**INSTRUCTION A**:
Arrange every line of the records below as a numbered list. Skip blank lines and leave the pictures out.

**PROVIDED PASSAGE**:
########
Not every death is treated equally.
Some lives are headline news.
Others disappear without a line.

As a funeral director, I’ve seen both kinds of grief, the ones that bring cameras and casseroles, and the ones that pass unnoticed, with no public acknowledgment at all.
And it’s taught me something hard but necessary: even in death, privilege persists.

The Hierarchy of Worthiness

When someone dies, our response as a society often depends on who they were, where they lived, and how they died.
We mourn some deaths collectively; celebrities, heroes, victims of certain kinds of tragedy.
But other deaths are met with silence.

When a white child goes missing, it’s national news.
When a Black woman is murdered, her name may never trend.
When a police officer dies in the line of duty, there’s a procession down Main Street.
When a person experiencing homelessness dies under an overpass, there’s barely a mention.

This isn’t about who deserves to be mourned.
It’s about who we choose to see.

Our public rituals, news coverage, memorials, and candlelight vigils reflect our collective values.
And right now, they reveal a painful truth: grief follows power.

 

a group of people standing in a tunnel

 Photo by Elyse Chia on Unsplash

Whose Grief Is Visible

The visibility of grief depends on access to media, resources, community infrastructure, and people who will hold up your story.

Families with means can publish lengthy obituaries, commission artwork, and organize memorial foundations.
Communities with voice can mobilize public mourning: murals, hashtags, marches.
But when grief happens in the margins, it often stays there.

I’ve served many families who couldn’t afford an obituary.
I’ve worked with cases where no one came forward to claim the remains.
I’ve coordinated services where the only attendees were staff and one distant relative on speakerphone.

Those moments stay with you.
They force you to ask: What makes one life more grievable than another?

The Media’s Hand in Memory

Every obituary, every headline, every soundbite is a form of storytelling.
And storytelling shapes memory.

When the media humanizes a victim by showing childhood photos, interviewing loved ones, and recounting achievements, we are invited to empathize.
When coverage focuses on crime statistics or mugshots, that empathy collapses.

How we tell stories about death defines how we remember the dead.
It also influences policy, funding, and public will.

Think about how public outrage moves mountains when the right story reaches the right ears.
Now imagine the silence when it doesn’t.

The Erasure of the Unseen

There’s an unspoken rule in our culture: some griefs are “private.”
But private often means “invisible.”

The deaths of people who are incarcerated, unhoused, undocumented, addicted, or mentally ill are rarely acknowledged publicly.
Yet those losses ripple through families and communities just the same.

I once cared for a man who had no obituary, no service, no family contact.
His file was thin, consisting of a few forms and a single signature from the coroner.
We handled his cremation, and when I picked up the phone to call the county office, the clerk said, “He’ll be placed in the common grave.”

That was it.
No nameplate, no marker, no ceremony.

And still, I found myself whispering his name before sealing the container.
Because even if no one else mourned him, someone should.
########
**MATERIAL SUPPLIED**:
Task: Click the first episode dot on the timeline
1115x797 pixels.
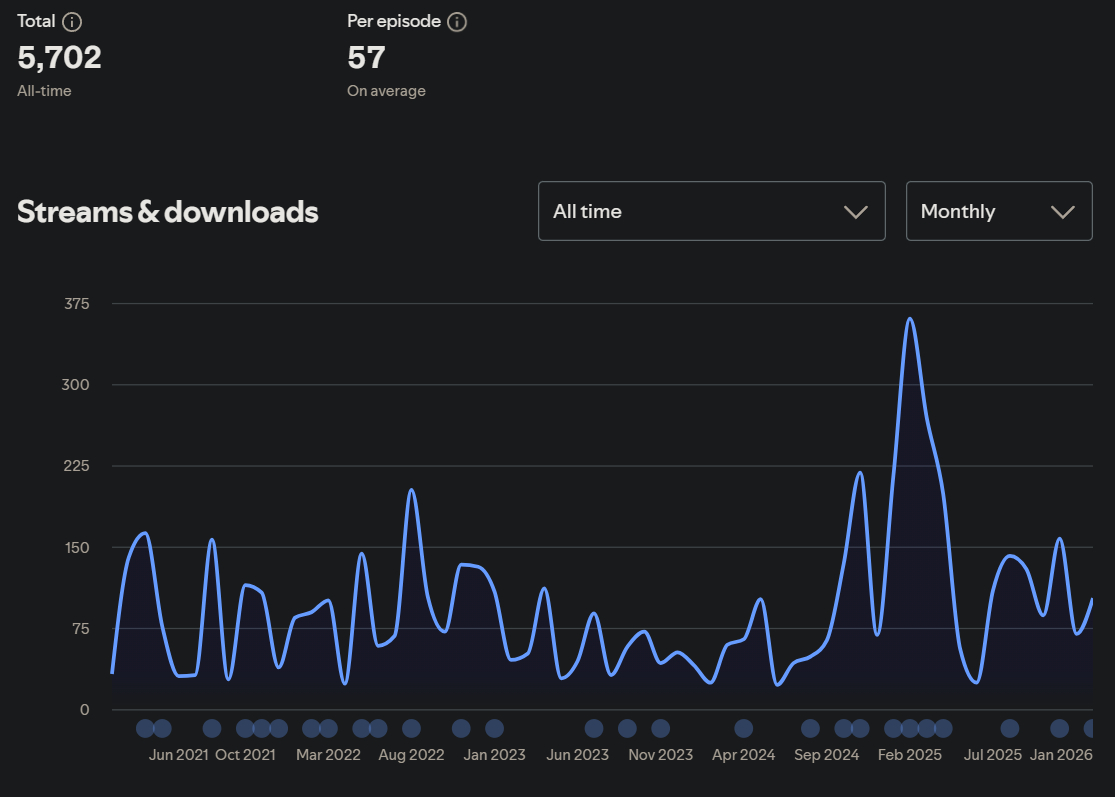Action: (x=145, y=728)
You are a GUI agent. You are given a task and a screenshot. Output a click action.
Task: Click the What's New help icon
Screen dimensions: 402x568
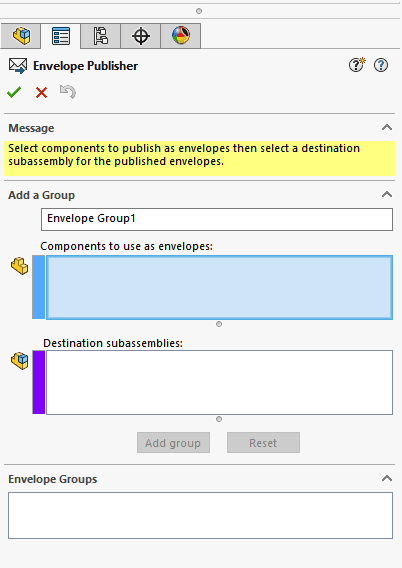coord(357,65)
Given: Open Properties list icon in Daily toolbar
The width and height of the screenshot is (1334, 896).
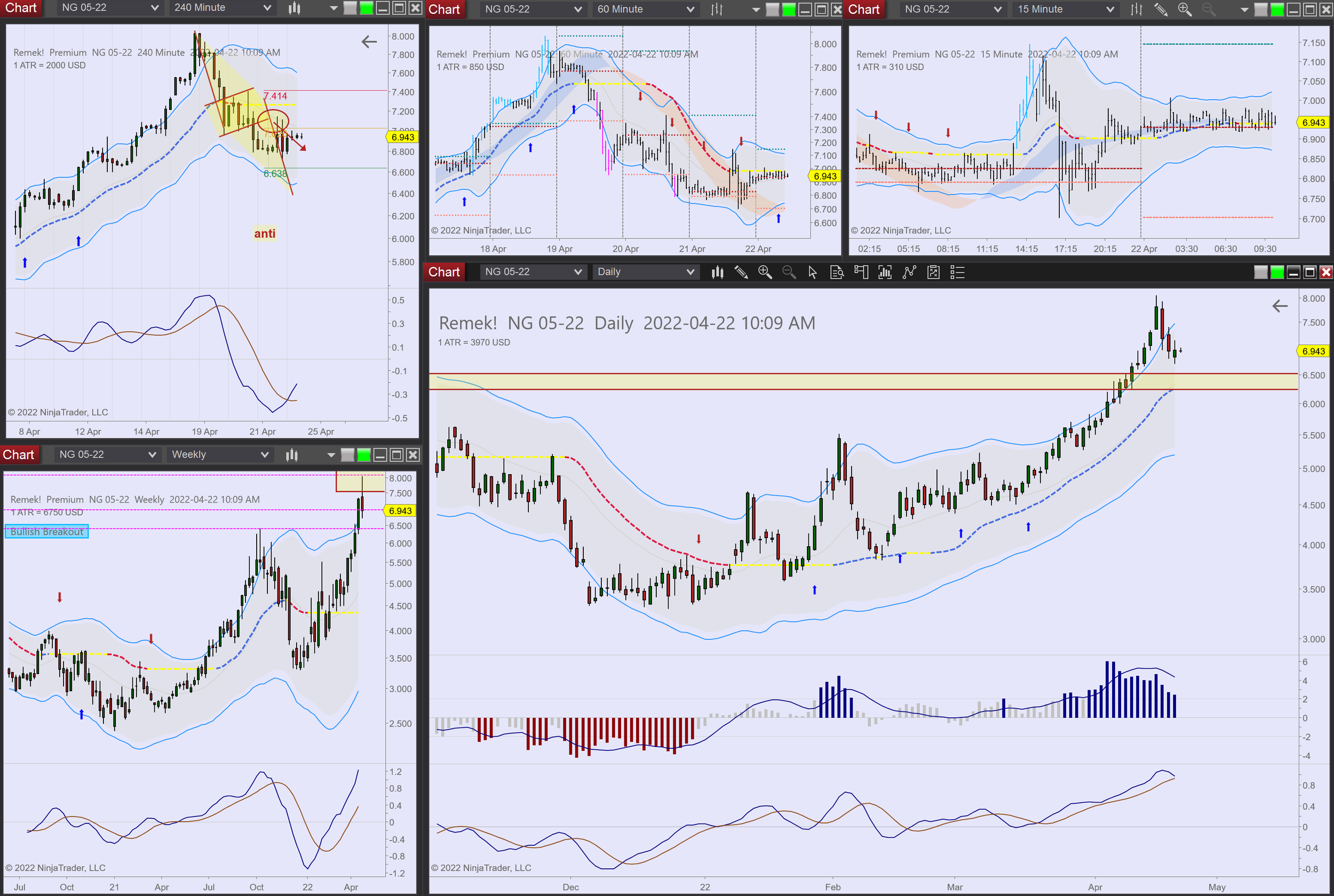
########
**INSTRUCTION B**:
Using the passage on unequal mourning, state whether each statement agrees with it. Answer yes or no and quote the deciding words. (i) The writer works as a funeral director. (ii) The county clerk said the man would be placed in a family plot. (iii) Coverage that focuses on crime statistics or mugshots invites empathy.

**WORKED SOLUTION A**:
1. Task: Click the first episode dot on the timeline
2. 1115x797 pixels.
3. Action: (x=145, y=728)
4. You are a GUI agent. You are given a task and a screenshot. Output a click action.
5. Task: Click the What's New help icon
6. Screen dimensions: 402x568
7. coord(357,65)
8. Given: Open Properties list icon in Daily toolbar
9. The width and height of the screenshot is (1334, 896).

**WORKED SOLUTION B**:
(i) Yes: "As a funeral director, I’ve seen both kinds of grief"
(ii) No: "He’ll be placed in the common grave."
(iii) No: "When coverage focuses on crime statistics or mugshots, that empathy collapses."